Memory-Efficient Fine-Tuning of Compressed Large Language Models via sub-4-bit Integer Quantization

[TL;DR]
PEQA is a novel fine-tuning approach that integrates Parameter-Efficient Fine-Tuning (PEFT) with weight-only quantized LLMs by updating only the quantization scales, preserving low-bit integer weight matrices. This results in huge memory savings, seamless task adaptation, and inference acceleration.

Highlights

  • Integrates PEFT with quantized LLMs, updating only the quantization scales while keeping integer matrices frozen.
  • Reduces memory consumption during fine-tuning and deployment, making LLM adaptation feasible even for resource-constrained settings.
  • Maintains quantization benefits post fine-tuning, ensuring accelerated inference.
  • Demonstrates resilience in performance recovery, even for sub-4-bit quantized models, on large-scale instruction datasets.
  • Scales up to 65B parameter models while achieving performance close to full-precision LoRA fine-tuning.


Summary

  • Problem Statement: LLM fine-tuning is memory-intensive, even with PEFT such as LoRA, as full-precision weights remain a bottleneck. Quantization can reduce memory but is typically applied post-training, which limits the adaptability.
  • Solution: PEQA bridges this gap by fine-tuning only the quantization scales of a pre-quantized LLM while keeping the integer weights frozen.
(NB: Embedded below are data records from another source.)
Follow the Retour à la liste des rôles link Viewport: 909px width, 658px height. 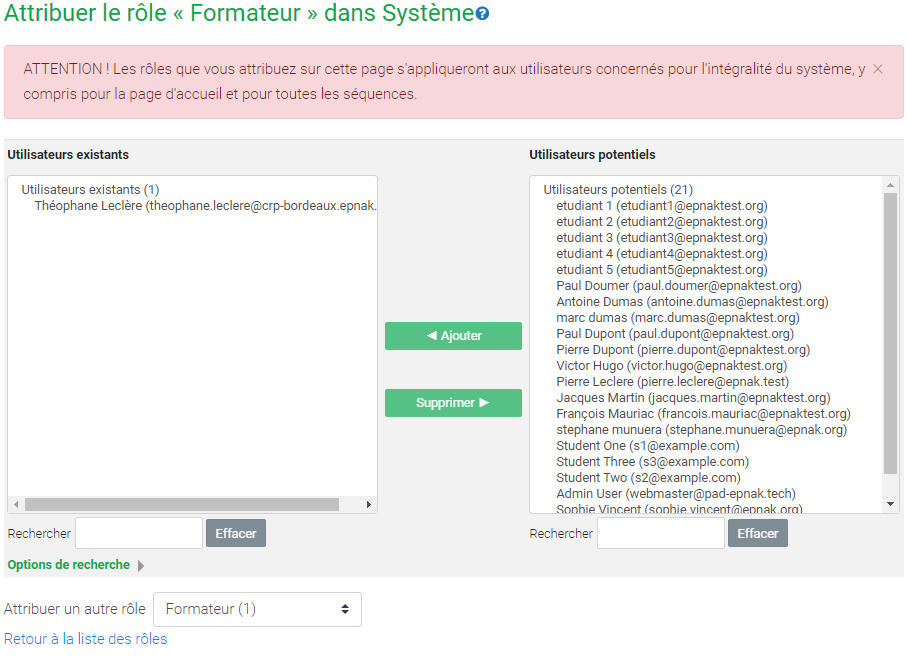(x=85, y=639)
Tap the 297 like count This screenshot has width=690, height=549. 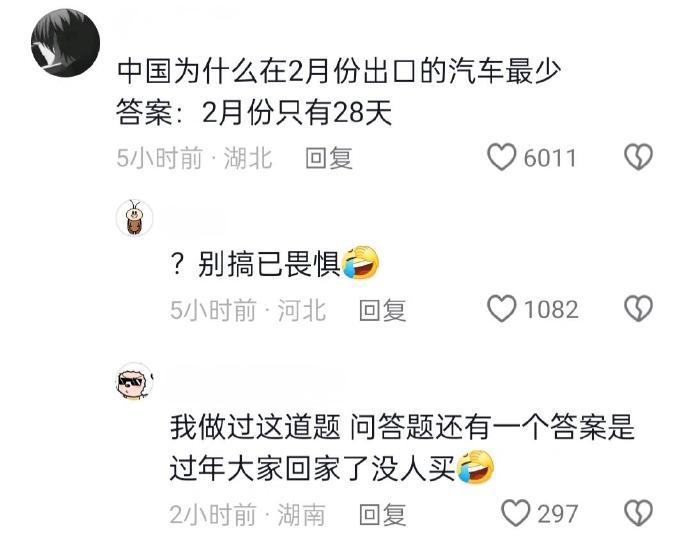pos(558,514)
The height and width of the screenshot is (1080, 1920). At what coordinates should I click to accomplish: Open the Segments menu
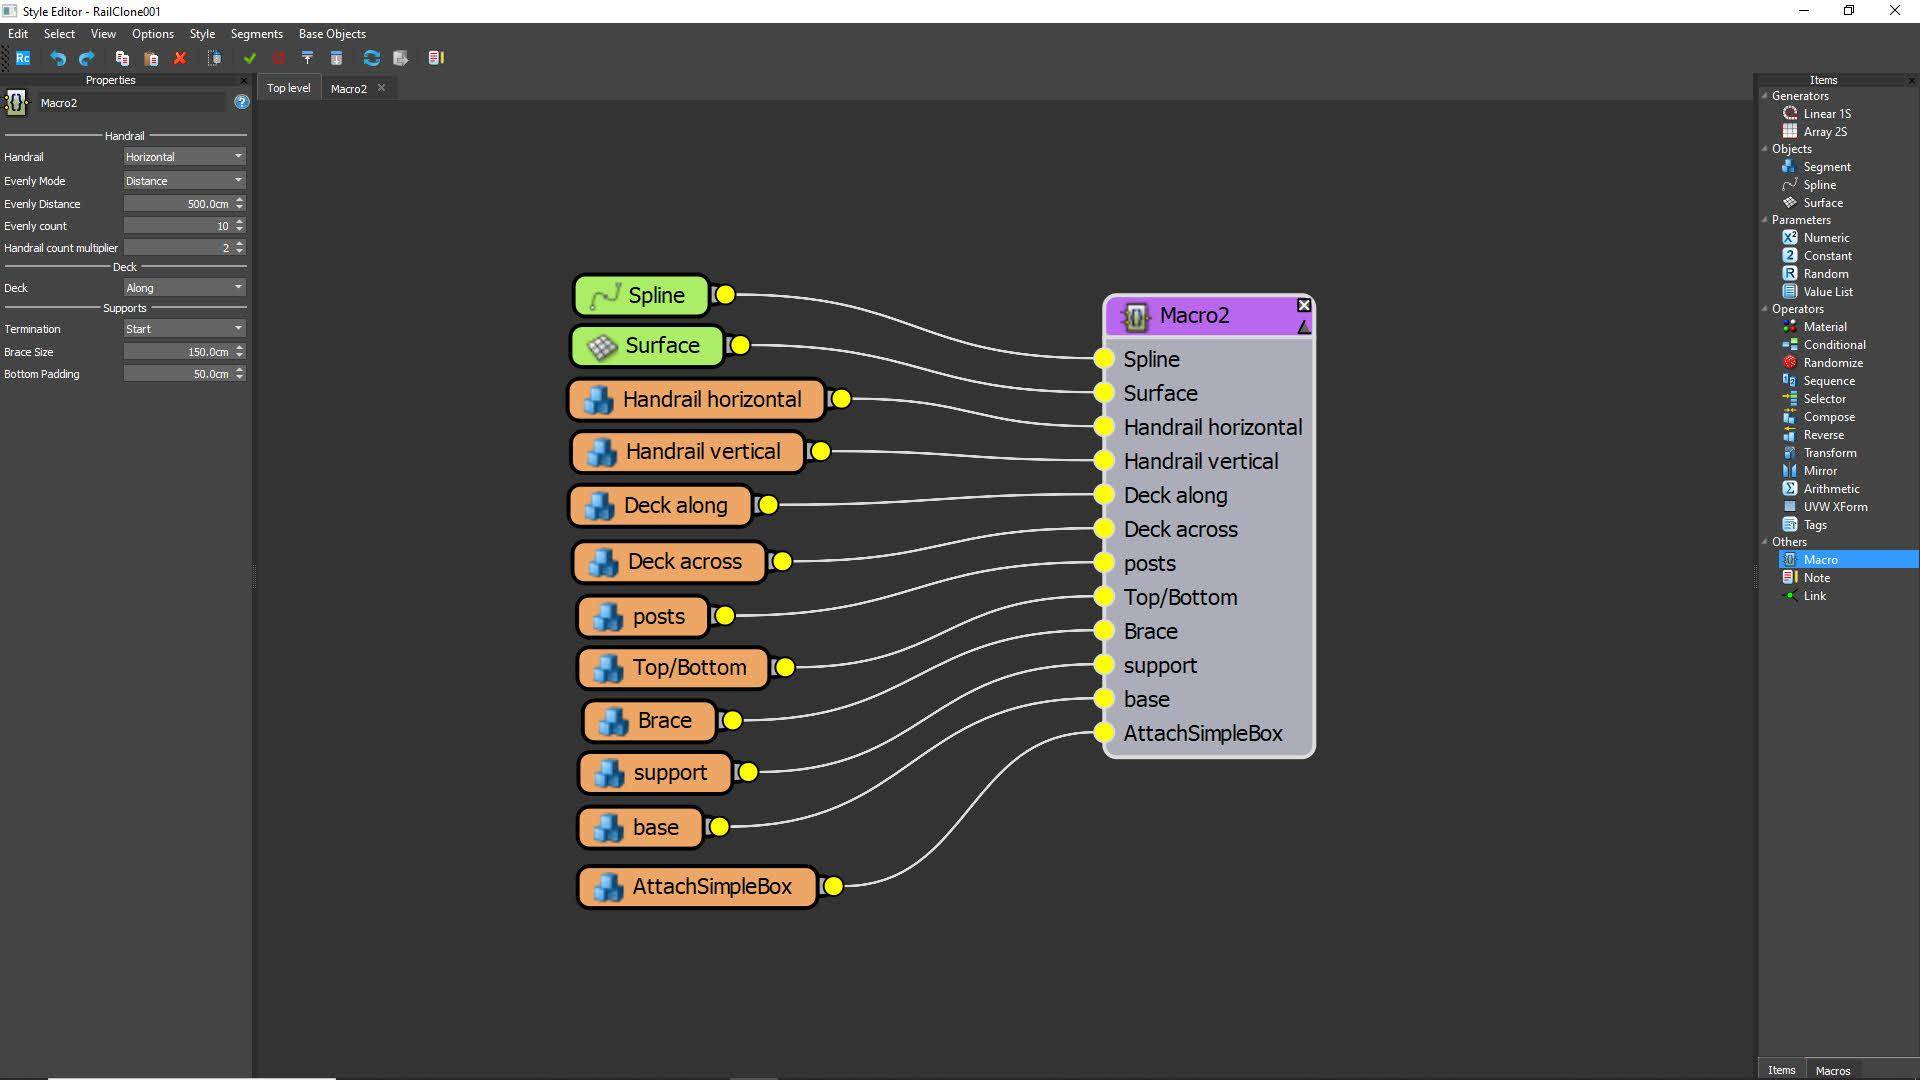(x=256, y=33)
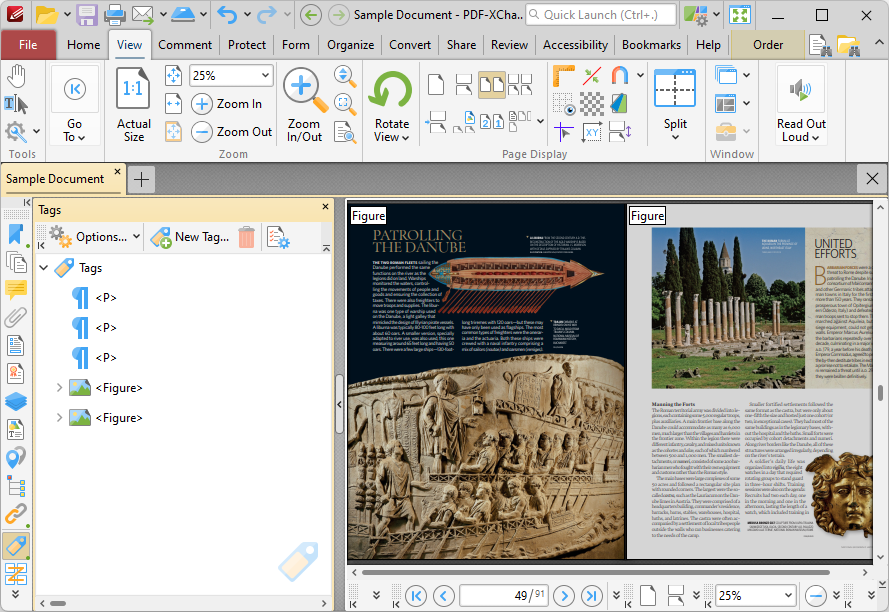Switch to the Comment ribbon tab

(x=188, y=45)
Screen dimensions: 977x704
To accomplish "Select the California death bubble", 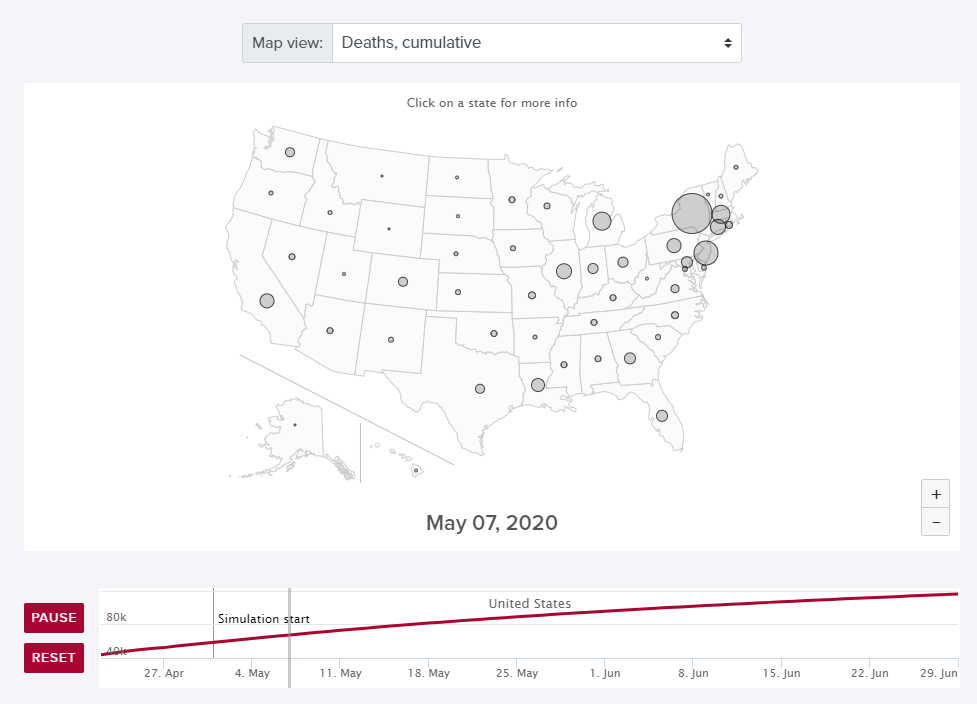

This enables task-specific adaptation with minimal overhead.
  • PEQA Framework:
    • Step 1 Decomposition: Pre-trained model weights are quantized into sub-4-bit integers with associated scaling factors.
    • Step 2 Fine-tuning: Only the quantization scales are updated while maintaining the frozen integer matrix, significantly reducing learnable parameters.


Key Advantages

Memory Efficiency

  • Fine-tunes only the quantization scales, significantly reducing memory overhead.
  • Optimized for low-bit integer quantization (≤ 4-bit) while maintaining high accuracy.

Seamless Task Switching

  • PEQA enables quick and efficient adaptation across different tasks by swapping quantization scales instead of retraining entire models.

Faster Inference

  • The frozen integer matrix remains intact, ensuring post-fine-tuning speedup using quantized inference kernels.

Experiments

Memory and General Comparison


PEQA vs. QAT vs. PEFT+PTQ

  • PEQA achieves performance close to QAT, significantly outperforming LoRA + PTQ at 3-bit and 4-bit precision.
  • Lower perplexity indicates effective fine-tuning of quantized models without sacrificing accuracy.


Instruction-Tuning with Alpaca Dataset

  • Evaluated on common-sense reasoning and in-context learning tasks (ARC, PIQA, HellaSwag).
  • Performance comparable to LoRA, with additional memory savings and inference acceleration.


Notations

Quantized Weights and Fine-Tuning

  • Weight-only asymmetric quantization:
    Given a fully-connected layer \(\mathbf{W}_0 \in \mathbb{R}^{n \times m}\), a given bit-width \(b\), per-channel scales and zero-points \(\mathbf{s}_0, \mathbf{z}_0 \in \mathbb{R}^{n \times 1}\), asymmetric quantized pre-trained weights \(\widehat{\mathbf{W}}_0\) can be written as
\[\widehat{\mathbf{W}}_0 = \mathbf{s}_0 \cdot \overline{\mathbf{W}}_0 = \mathbf{s}_0 \cdot \left( \text{clamp} \left( \left\lfloor \frac{\mathbf{W}_0}{\mathbf{s}_0} \right\rfloor + \mathbf{z}_0, 0, 2^b - 1 \right) - \mathbf{z}_0 \right),\]
  • PEQA fine-tuning modifies only the quantization scale by:
    \(\widehat{\mathbf{W}} = (\mathbf{s}_0 + \Delta s) \cdot \overline{\mathbf{W}}_0 = (\mathbf{s}_0 + \Delta s) \cdot \left( \text{clamp} \left( \left\lfloor \frac{\mathbf{W}_0}{\mathbf{s}_0} \right\rfloor + \mathbf{z}_0, 0, 2^b - 1 \right) - \mathbf{z}_0 \right)\) where \(\overline{\mathbf{W}}_0\) is frozen, and \(\Delta \mathbf{s} \in \mathbb{R}^{n \times 1}\) represents the gradient update of \(\mathbf{s}_0\) obtained by adaptation to a downstream task.

Conclusion

PEQA presents a memory-efficient fine-tuning approach for quantized LLMs (weight-only quantization). By updating only the quantization scales while keeping integer matrices fixed, PEQA achieves:

  • Comparable accuracy to full-precision PEFT methods
  • Significant memory savings (up to 4× reduction)
  • Seamless adaptation to new tasks
  • Faster inference without additional post-processing

PEQA enables scalable and efficient model adaptation for large-scale language models, ensuring practical deployment on memory-constrained devices.